So what we need to do is we're looking at this series and we're trying to find s sub 7, the sum of the first terms. So we know we have formulas for arithmetic sums and we also have the formulas for geometric sums, we need to figure out which one we can use. So let's looking at this just try to figure out what kind of series it is.

So to go from, I always jump to terms that I actually find easiest to deal with so what I see here is 1/2 to 3/2 I'm actually adding 1, so I added 1 to get to here. For this to be a arithmetic sequence, I would also have to add 1 to get from 1/6 to 1/2, but I know that's not the case, so I know that this is an arithmetic.

So the next thing we have to consider is geometric, how do I get from 1/2 to 3/2? Multiply by 3. To get from 1/6 to 1/2 is that the same thing do I have to multiply by 3? 1/6 times 3 is three-sixth, simplified is 1/2, so that tells me this is a geometric series and I also know that my rate is 3.

So from that what I can do is go to the equation for a geometric series, s sub n is equal to a1 1 minus r to the n over 1 minus r an you may use a different formula you may switch your rs and your 1s, that's perfectly fine, it's the same exact equation.

So now all we have to do is plug in our information, so we are looking for s sub 7, a1 is our first term, 1/6, 1 minus r is 3 to the n which is 7 over 1 minus r so over 1 minus 3.

In general what you actually have to give your teacher as an answer could vary, from my classes this right here is going to give us a big number, it's going to be ugly, I'm not going to worry about how to deal with that. You could plug in your calculator if you wanted to, in general I don't even ask my students to do that, but what I do want them to do is simplify that piece.
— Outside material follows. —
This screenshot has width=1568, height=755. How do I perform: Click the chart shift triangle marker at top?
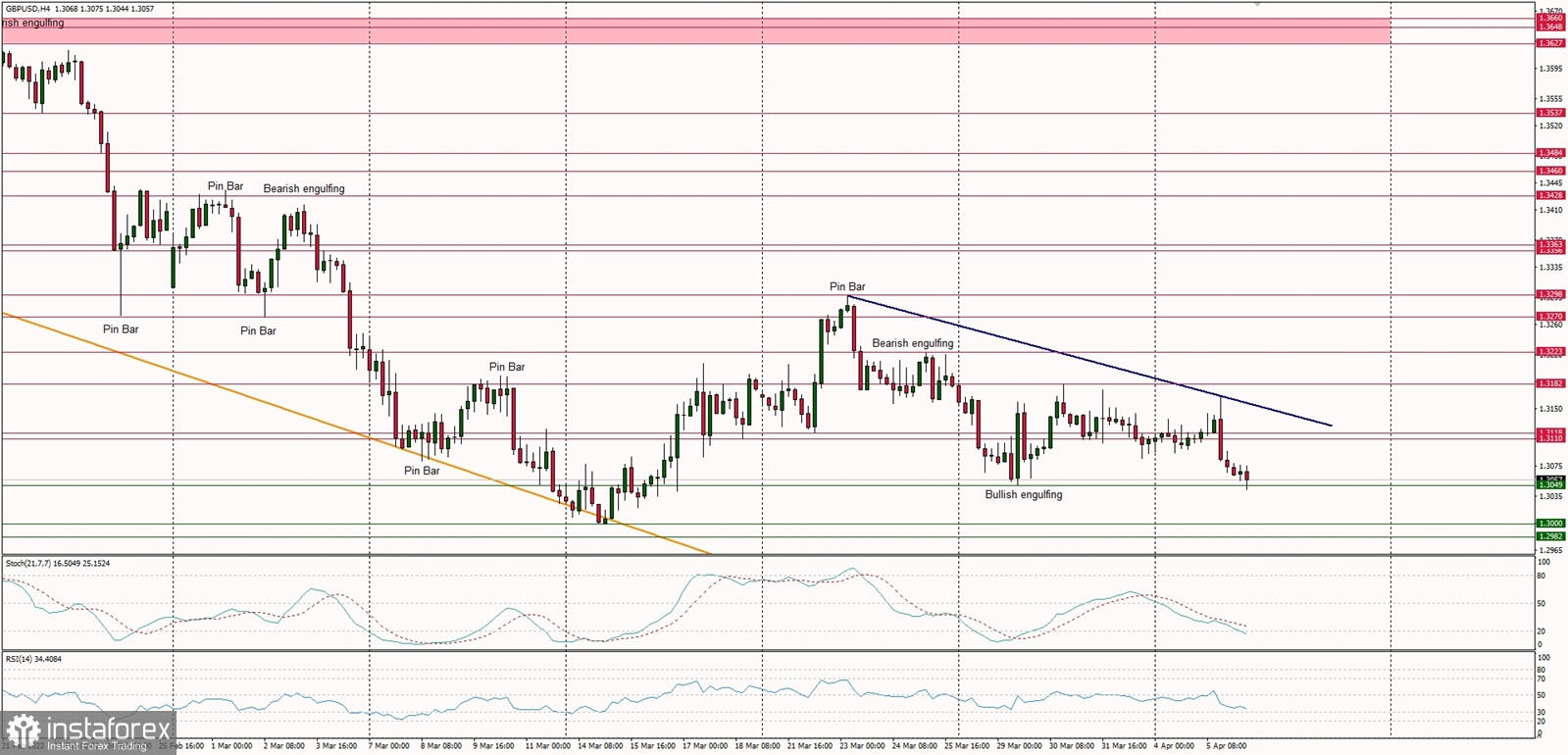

The denominator is pretty easily simplified, it's just subtraction so in this case we just have 1 minus 3 which is -2. So we have 1/6, 1 minus 3 to the seventh over -2 dividing by a term in denominator just multiplying by the reciprocal, so what we actually end up with then is the -2 gets multiplied in here leaving us with 1 over -12, 1 minus 3 to the seventh.

So this will be in simplified form for my class, you may need to plug in your calculator, different teachers look for different things, but basically using our geometric series equations to find the sum use your formula just plug in.